For the dispersion of mobilised sediment in suspension, it is important that at any given location the variability in mass concentration through time can be properly quantified from the different acoustic and optical turbidity measurements. In order to obtain estimates of SPM mass concentration we (inter)calibrated the sensors (Section 3.3) that had differing measurement ranges (0-25 NTU, 0-125 NTU, 0-500 NTU, 0-1000 FTU) using a seven-step approach from 0 mg L-1 to 1640 mg L-1 providing a sufficient range for the broad-range JFE Advantech and Seapoint sensors. The results showed a very convincing linear relationship between SPM mass concentrations and corresponding turbidity recorded by these optical sensors (Figure 4A). However, only the 4 lowest calibration steps were in the measuring range of the most sensitive sensors, such as the WetLabs FLNTU sensors mounted on the BoBo lander and the Seapoint OBSs on the RBINS platforms (Table 2), whilst all higher steps were beyond their saturation level. In general, it is challenging to perform calibration at very low SPM mass concentrations in a multi-purpose lab onboard a research vessel, as small amounts of dirt contaminating the water compromised the measurement in the low turbidity range. As a result, the SPM mass concentrations measured by filtration of the water of the lowest calibration level was 5.4 mg L-1, which is significantly higher than the 0.017 mg L-1 ± 0.006 mg L-1 measured by filtration of Niskin samples of the local near-bottom water. Even though the regression lines were forced through zero, inaccuracies still produced a lowermost SPM mass concentration as inferred from the OBSs of 0.1 mg L-1.
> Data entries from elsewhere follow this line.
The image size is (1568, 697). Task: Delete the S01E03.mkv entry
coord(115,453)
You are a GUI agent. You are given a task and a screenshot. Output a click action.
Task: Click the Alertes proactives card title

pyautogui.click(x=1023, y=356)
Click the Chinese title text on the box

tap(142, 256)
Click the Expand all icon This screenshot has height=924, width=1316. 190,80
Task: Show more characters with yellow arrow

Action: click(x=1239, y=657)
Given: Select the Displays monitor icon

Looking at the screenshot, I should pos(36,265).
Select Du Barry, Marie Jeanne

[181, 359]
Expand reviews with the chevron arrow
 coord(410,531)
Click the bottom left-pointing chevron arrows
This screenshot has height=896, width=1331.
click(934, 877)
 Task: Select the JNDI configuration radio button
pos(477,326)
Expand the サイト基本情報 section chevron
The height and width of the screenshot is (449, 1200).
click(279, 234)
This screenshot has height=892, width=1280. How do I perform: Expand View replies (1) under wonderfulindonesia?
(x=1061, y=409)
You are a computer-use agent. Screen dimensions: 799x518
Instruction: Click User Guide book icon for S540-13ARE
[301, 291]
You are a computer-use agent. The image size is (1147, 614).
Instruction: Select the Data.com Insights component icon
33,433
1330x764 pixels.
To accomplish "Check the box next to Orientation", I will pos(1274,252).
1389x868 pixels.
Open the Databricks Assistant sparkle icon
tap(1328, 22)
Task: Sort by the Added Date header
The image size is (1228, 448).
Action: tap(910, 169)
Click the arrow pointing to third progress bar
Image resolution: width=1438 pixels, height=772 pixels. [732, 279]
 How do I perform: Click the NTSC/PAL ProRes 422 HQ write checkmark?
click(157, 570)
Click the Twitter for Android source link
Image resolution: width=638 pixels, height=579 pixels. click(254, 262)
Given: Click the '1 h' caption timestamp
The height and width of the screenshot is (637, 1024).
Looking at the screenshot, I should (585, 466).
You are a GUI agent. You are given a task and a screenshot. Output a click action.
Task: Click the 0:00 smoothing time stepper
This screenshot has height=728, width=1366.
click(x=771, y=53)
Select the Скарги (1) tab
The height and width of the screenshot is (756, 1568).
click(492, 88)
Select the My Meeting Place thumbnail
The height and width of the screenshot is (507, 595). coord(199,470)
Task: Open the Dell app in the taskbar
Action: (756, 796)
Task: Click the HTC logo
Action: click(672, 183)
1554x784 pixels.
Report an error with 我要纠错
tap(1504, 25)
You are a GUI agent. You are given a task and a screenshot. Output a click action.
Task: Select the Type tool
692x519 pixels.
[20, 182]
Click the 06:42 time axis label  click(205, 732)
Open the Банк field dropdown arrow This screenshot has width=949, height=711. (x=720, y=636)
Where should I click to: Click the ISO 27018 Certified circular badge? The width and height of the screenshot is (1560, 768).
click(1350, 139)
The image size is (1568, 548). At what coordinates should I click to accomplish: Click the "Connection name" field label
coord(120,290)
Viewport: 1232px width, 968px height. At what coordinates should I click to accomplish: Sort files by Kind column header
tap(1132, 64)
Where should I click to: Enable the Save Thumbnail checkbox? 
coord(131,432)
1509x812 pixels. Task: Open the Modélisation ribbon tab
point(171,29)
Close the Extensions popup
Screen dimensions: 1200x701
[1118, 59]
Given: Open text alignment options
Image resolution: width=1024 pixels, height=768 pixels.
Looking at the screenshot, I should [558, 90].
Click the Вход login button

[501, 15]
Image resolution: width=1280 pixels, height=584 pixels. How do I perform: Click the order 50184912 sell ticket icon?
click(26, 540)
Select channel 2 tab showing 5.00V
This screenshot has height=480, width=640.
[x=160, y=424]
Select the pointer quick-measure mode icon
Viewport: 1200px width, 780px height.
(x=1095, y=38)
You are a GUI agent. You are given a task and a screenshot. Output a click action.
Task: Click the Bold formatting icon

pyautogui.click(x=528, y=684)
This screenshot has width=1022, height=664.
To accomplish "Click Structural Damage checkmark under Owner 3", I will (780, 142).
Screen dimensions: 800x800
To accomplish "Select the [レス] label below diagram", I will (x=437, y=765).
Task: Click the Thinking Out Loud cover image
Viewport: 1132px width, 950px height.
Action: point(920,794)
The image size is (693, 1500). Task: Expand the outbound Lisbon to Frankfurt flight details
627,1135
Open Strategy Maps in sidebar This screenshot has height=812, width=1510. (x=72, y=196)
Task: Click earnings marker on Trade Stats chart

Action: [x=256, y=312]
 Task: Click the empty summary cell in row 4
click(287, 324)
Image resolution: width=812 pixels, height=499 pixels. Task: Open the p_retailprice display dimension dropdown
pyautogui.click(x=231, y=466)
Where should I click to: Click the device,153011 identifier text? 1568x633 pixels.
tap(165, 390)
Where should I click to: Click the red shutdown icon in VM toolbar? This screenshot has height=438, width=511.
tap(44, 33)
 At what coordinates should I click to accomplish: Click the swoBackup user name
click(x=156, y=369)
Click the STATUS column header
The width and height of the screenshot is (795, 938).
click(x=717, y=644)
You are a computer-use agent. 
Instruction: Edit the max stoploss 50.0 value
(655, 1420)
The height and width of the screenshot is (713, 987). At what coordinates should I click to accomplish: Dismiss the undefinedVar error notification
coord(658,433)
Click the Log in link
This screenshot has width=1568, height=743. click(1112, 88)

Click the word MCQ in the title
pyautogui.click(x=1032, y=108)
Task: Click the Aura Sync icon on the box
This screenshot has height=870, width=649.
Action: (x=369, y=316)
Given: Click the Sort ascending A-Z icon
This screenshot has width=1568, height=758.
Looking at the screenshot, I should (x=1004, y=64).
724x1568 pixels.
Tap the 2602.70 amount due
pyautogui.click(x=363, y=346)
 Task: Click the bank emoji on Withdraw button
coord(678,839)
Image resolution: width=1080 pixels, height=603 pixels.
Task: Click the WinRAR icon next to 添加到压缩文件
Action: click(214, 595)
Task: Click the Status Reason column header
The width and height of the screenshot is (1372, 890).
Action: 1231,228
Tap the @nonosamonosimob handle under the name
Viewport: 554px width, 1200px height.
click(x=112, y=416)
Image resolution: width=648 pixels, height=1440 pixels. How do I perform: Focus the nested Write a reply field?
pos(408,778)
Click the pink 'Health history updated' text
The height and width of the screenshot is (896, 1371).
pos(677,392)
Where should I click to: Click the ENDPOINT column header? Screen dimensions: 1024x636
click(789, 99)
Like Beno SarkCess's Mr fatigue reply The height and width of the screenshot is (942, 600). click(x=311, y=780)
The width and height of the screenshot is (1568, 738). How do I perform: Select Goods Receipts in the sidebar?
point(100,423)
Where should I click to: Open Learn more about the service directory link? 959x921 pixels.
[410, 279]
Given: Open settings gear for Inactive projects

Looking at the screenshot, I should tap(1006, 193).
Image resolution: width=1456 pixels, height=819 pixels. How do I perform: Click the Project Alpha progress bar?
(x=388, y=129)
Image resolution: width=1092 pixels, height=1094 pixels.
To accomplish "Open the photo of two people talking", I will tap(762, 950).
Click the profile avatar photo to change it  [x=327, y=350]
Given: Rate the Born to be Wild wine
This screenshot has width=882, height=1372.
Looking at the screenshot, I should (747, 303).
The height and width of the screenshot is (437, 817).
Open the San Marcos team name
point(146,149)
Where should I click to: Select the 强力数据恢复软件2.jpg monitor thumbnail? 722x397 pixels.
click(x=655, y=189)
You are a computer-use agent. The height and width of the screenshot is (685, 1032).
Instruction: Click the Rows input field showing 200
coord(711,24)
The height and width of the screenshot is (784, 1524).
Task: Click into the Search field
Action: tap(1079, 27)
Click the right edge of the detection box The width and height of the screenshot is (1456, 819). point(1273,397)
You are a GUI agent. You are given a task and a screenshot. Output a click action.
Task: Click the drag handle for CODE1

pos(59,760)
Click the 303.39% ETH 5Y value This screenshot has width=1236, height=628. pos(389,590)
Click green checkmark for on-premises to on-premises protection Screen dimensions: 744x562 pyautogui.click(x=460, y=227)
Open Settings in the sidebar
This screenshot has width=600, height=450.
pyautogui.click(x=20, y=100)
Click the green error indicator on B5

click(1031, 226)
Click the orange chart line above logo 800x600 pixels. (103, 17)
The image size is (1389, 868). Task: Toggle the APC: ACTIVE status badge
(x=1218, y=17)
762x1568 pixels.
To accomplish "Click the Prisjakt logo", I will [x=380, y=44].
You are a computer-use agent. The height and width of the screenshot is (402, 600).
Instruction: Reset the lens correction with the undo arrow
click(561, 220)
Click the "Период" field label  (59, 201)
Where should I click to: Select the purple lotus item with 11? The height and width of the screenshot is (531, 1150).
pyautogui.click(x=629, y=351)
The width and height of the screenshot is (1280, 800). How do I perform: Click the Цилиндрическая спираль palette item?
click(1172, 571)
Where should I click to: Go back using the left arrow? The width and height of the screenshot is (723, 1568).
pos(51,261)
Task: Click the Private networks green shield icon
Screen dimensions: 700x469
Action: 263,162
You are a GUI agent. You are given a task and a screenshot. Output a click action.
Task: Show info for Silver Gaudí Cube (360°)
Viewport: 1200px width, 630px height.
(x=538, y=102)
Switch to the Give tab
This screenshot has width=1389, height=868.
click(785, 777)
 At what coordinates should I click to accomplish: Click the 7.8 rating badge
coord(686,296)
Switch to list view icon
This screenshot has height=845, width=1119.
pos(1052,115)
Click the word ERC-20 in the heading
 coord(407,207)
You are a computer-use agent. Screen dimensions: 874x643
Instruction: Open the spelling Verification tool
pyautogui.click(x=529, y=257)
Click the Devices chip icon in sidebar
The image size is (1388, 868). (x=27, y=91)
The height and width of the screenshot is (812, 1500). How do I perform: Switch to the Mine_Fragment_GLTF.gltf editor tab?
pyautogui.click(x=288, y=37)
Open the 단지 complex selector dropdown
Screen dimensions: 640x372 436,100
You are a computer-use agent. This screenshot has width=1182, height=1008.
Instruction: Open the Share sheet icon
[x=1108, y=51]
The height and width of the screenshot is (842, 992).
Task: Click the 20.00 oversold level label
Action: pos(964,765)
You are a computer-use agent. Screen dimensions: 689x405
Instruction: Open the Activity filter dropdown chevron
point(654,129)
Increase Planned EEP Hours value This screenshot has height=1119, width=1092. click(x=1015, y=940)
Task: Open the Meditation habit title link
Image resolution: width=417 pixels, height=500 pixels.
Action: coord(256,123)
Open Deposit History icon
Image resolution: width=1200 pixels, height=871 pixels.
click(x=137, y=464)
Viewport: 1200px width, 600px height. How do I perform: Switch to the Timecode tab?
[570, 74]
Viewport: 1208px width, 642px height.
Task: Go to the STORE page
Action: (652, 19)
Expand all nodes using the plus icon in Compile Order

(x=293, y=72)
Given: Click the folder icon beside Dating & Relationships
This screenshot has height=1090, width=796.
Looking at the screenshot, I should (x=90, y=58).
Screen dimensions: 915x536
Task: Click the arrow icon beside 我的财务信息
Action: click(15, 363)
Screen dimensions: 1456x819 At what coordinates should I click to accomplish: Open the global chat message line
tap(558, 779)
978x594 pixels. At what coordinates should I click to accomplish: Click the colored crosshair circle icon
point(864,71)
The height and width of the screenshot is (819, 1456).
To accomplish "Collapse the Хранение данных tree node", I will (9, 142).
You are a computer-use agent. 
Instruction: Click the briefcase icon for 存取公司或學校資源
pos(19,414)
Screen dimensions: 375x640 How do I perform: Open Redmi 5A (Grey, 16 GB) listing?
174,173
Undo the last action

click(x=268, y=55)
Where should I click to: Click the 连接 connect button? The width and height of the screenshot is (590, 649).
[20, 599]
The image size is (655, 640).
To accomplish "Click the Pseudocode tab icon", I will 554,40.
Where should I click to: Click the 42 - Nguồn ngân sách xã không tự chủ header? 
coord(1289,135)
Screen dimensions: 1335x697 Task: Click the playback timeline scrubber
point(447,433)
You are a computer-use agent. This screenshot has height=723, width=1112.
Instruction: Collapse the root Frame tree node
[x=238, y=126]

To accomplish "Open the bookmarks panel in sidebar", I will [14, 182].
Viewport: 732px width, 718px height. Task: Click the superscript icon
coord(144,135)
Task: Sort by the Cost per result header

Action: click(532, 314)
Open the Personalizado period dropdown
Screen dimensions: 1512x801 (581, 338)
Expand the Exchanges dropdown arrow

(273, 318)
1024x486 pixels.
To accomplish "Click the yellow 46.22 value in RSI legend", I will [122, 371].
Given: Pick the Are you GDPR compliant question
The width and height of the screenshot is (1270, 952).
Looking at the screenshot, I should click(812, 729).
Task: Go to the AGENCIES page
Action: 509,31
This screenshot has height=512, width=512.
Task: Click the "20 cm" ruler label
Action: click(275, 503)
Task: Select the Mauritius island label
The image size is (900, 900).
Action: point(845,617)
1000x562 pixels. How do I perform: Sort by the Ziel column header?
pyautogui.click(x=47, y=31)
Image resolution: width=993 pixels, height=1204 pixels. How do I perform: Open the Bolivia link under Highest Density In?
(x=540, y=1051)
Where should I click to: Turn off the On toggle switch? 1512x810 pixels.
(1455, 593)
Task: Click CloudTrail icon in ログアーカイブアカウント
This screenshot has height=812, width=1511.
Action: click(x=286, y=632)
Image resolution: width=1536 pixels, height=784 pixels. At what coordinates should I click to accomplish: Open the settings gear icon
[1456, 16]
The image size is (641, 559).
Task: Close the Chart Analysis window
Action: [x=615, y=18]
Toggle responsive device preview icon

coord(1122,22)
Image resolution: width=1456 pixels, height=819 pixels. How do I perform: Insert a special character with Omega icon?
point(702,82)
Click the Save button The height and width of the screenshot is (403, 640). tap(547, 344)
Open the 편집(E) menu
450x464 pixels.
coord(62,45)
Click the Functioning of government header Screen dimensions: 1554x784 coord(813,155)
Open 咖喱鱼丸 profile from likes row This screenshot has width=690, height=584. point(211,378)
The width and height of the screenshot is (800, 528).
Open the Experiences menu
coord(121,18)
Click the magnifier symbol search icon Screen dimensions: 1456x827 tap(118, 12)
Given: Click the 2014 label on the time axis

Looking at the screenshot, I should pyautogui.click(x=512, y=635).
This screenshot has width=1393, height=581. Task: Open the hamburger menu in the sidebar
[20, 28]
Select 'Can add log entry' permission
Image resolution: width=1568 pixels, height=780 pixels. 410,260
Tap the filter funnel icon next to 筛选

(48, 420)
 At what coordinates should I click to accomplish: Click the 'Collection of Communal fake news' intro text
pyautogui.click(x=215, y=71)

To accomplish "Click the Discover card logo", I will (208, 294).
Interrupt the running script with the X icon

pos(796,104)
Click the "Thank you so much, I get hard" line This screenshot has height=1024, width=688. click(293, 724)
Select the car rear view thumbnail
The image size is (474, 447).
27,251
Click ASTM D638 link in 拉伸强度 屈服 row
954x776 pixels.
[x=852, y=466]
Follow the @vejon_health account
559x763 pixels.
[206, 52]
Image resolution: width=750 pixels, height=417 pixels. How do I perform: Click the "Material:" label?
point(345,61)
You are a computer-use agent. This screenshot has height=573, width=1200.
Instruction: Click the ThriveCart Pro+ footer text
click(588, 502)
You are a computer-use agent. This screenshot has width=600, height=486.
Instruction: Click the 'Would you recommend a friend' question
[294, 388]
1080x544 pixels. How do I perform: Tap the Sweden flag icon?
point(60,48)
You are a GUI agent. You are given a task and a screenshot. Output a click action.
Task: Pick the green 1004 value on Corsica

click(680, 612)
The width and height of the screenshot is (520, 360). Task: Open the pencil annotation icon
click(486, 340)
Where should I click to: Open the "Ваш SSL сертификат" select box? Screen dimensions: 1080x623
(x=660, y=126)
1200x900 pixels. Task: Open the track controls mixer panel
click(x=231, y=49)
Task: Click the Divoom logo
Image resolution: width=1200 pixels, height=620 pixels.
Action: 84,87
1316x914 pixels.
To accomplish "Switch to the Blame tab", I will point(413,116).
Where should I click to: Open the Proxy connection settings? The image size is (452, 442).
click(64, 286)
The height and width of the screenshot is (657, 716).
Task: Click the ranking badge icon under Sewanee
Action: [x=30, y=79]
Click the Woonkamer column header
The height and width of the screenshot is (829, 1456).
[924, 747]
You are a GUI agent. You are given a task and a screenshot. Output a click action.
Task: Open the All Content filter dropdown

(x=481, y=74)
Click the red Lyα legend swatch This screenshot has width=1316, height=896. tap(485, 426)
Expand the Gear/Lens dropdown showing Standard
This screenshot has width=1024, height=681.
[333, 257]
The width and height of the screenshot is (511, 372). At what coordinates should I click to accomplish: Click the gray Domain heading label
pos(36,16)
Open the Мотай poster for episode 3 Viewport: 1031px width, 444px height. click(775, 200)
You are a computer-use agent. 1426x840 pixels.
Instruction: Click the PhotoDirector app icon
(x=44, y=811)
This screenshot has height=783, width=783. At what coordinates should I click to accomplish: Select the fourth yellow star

Better calibration results might have been obtained by mounting turbidity sensors on the CTD and lowering these into water masses of different turbidity and SPM mass concentration, whilst simultaneously taking water samples for filtering and later lab analyses. As shown by Haalboom et al. (2021), this approach produced good results in the Whittard submarine canyon, where widely differing turbidity levels have been encountered over an extent of hundreds of metres in the vertical water column. In our study, turbidity levels were extremely low from the base of the permanent thermocline at 1 km down to the seafloor at more than 4 km water depth. Unfortunately, it was not possible to lower the CTD into the plume generated by the dredge, mainly because the plume had already drifted away before the dredge was brought back on board and the CTD could be lowered to the seafloor (ca. 4 h). Furthermore, taking water samples very close to the seafloor in more than 4 km depth with a conventional CTD lowered by a winch is practically very difficult without touching the seafloor and stirring up additional sediment from the seafloor. Even with good real-time depth and altimeter readings from the CTD and heave-compensated winch, standard practice is to lower the CTD not closer than 5 m above the seafloor. Therefore, the ex-situ calibration as performed in this study is a good method for the calibration of the optical backscatter sensors but can still be improved in the future. We infer that more calibration steps are needed, and that the calibration exercise should ideally be performed in a clean room to prevent contamination, especially in the low turbidity range. It needs to be ensured that surface sediment from the same location is used, as physical properties of the suspended material will influence the recorded turbidity signal (Guillen et al., 2000). A drawback is that physical characteristics of sampled surface sediment will be slightly different from the suspended sediment, as coarser-grained particles settle out rapidly. Moreover, inhomogeneity of the suspension in the calibration container might also have introduced a larger variability in the determined SPM concentration, especially as only small sample sizes were taken (36.12 ± 0.57 mL). Using a larger sample volume size could reduce this variability.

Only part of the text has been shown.